Fig. 10 - Intensity RTPC: trigger duration
By the end of the piece, the Trigger Rate is set so the Sequence Containers are playing one phrase every second, making each instrument stack together upon itself continuously. This, combined with all the Effects being controlled by the same RTPC, morphs what once were separate instruments into an ethereal cloud of sound.
Using a Unity Animation Curve to Perform the Intensity RTPC
After setting up Alva in Wwise, the last problem I had to solve was how to increase the value of the intensity RTPC in a musical manner. Setting the value by hand while recording proved to be cumbersome and unreliable. Setting the RTPC interpolation to a slew rate in Wwise didn’t give me the nuance I needed. I ended up integrating Wwise into a blank Unity project and using an animation curve to drive the RTPC.
It’s called an “animation” curve, but it’s really just a graph that defines a value (on the Y axis) over a duration of time (on the X axis). This is the curve I settled on to drive the intensity RTPC for Alva:
Fig. 11 - Animation curve graph
To hook everything together, I wrote a short C# script to pass the values of the animation curve into the RTPC in Wwise. I first declared variables for the animation curve itself, for the RTPC, and another variable to define how many seconds it would take to go from the RTPC’s minimum value to its maximum.
Fig. 12 - C# script: public variables
I declared those as public variables so I could set them in the inspector. The animation curve can then be edited by hand by clicking the graph symbol there.
Fig. 13 - C# script: inspector
As figure 11 shows, both the X and Y axis of the curve are normalized to a range between 0 and 1. The next step then was scaling the X axis to the duration of time I wanted (270 seconds) and the Y axis to the RTPC range defined in Wwise (0 to 100). This was achieved with the three lines of code shown below, which are running inside the Update function, so they are calculated every frame:
Fig. 14 - C# script: update function
The first step was to create a timer variable, incrementing it with Time.deltaTime every frame to count how many seconds have passed since the start of the piece.
Next, I needed to use the timer variable to get the Y value out of the curve as time passes. I used the Evaluate function, which outputs the Y value of the graph when you give it the X coordinate as an argument. I passed in the timer variable as the argument, making it so the value of X is incremented every frame, and divided it by the duration variable, making it so it takes 270 seconds to go from 0 to 1.

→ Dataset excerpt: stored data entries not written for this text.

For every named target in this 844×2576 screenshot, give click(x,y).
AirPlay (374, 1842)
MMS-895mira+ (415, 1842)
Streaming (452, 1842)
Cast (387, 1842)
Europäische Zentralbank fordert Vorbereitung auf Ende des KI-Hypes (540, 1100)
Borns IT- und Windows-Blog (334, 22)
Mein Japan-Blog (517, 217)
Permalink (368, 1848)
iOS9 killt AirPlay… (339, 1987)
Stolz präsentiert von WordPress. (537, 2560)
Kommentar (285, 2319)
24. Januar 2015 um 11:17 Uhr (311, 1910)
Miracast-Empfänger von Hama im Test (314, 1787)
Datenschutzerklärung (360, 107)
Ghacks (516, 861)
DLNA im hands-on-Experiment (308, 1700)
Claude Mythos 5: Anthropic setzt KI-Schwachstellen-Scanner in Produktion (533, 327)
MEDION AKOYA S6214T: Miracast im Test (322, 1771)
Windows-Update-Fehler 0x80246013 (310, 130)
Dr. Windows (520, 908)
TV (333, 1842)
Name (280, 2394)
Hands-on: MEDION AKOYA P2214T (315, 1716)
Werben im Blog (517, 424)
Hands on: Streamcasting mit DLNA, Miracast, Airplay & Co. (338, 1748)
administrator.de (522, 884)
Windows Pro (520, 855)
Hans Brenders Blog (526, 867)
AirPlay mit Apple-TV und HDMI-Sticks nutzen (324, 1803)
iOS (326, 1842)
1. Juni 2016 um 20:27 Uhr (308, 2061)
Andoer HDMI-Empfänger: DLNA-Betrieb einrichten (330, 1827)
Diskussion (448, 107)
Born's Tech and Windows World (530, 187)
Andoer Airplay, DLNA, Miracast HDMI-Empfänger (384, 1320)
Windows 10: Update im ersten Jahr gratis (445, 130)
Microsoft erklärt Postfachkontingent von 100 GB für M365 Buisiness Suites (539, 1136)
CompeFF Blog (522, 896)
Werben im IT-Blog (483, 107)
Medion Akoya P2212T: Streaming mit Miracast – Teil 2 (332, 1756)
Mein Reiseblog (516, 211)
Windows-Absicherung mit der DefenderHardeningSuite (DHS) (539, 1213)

The next step was scaling the Y-axis value to be compatible with the RTPC value range. I used the Mathf.Lerp function to use the Y-axis value (obtained with the Evaluate function) to interpolate between 0 and 100. The result of that calculation is then written to the rtpcValue variable.

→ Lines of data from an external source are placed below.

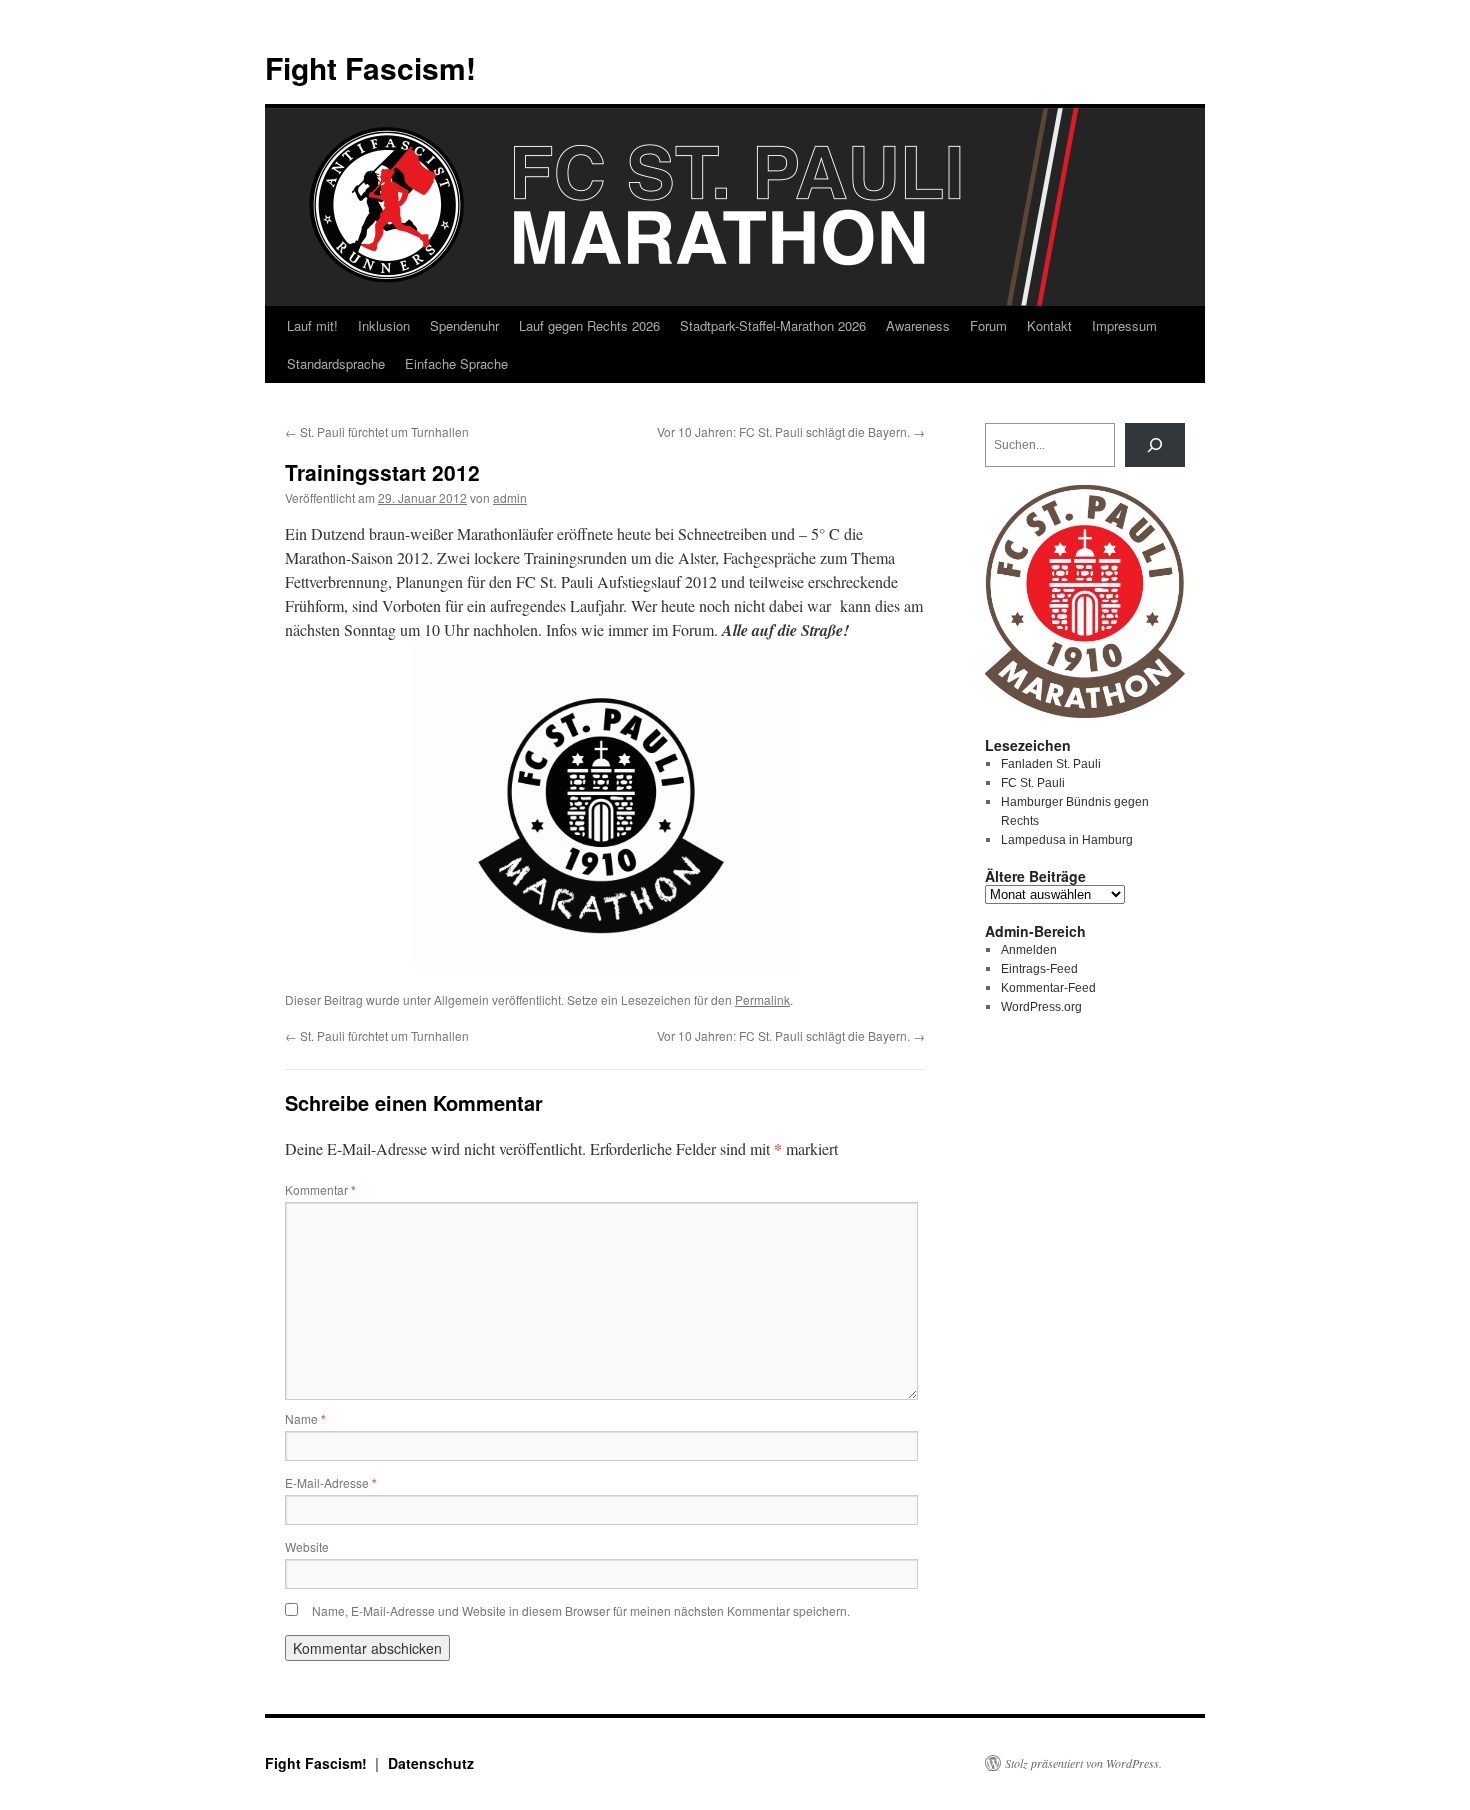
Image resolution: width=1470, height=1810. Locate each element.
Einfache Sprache (456, 363)
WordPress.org (1041, 1007)
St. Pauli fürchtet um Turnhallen (377, 431)
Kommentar (320, 1189)
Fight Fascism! (370, 67)
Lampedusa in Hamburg (1067, 840)
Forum (988, 325)
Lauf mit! (312, 325)
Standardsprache (336, 363)
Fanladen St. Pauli (1051, 764)
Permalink (762, 999)
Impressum (1124, 325)
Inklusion (384, 325)
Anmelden (1029, 950)
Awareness (918, 325)
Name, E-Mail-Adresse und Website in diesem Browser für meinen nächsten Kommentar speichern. (581, 1610)
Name (305, 1418)
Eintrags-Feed (1039, 969)
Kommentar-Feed (1048, 988)
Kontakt (1049, 325)
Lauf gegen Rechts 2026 (589, 325)
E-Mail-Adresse (331, 1482)
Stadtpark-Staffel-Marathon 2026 (773, 325)
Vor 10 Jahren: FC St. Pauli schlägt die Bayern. (791, 431)
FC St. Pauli (1033, 783)
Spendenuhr (464, 325)
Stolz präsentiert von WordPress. (1083, 1763)
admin (510, 497)
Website (307, 1546)
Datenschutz (431, 1763)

The final step was simply passing in the rtpcValue variable to Wwise using the SetGlobalValue function.
Outro
Púrpura was born as an exercise on integrating Wwise into my compositional process itself, using it to help make music rather than just to play music. Implementation can often be viewed as something that happens to the music after it’s written, but I believe incorporating audio middleware into the creative process itself can help us create more unique experiences for interactive mediums.
Púrpura is available on Bandcamp and on music streaming services if you want to listen to the whole album.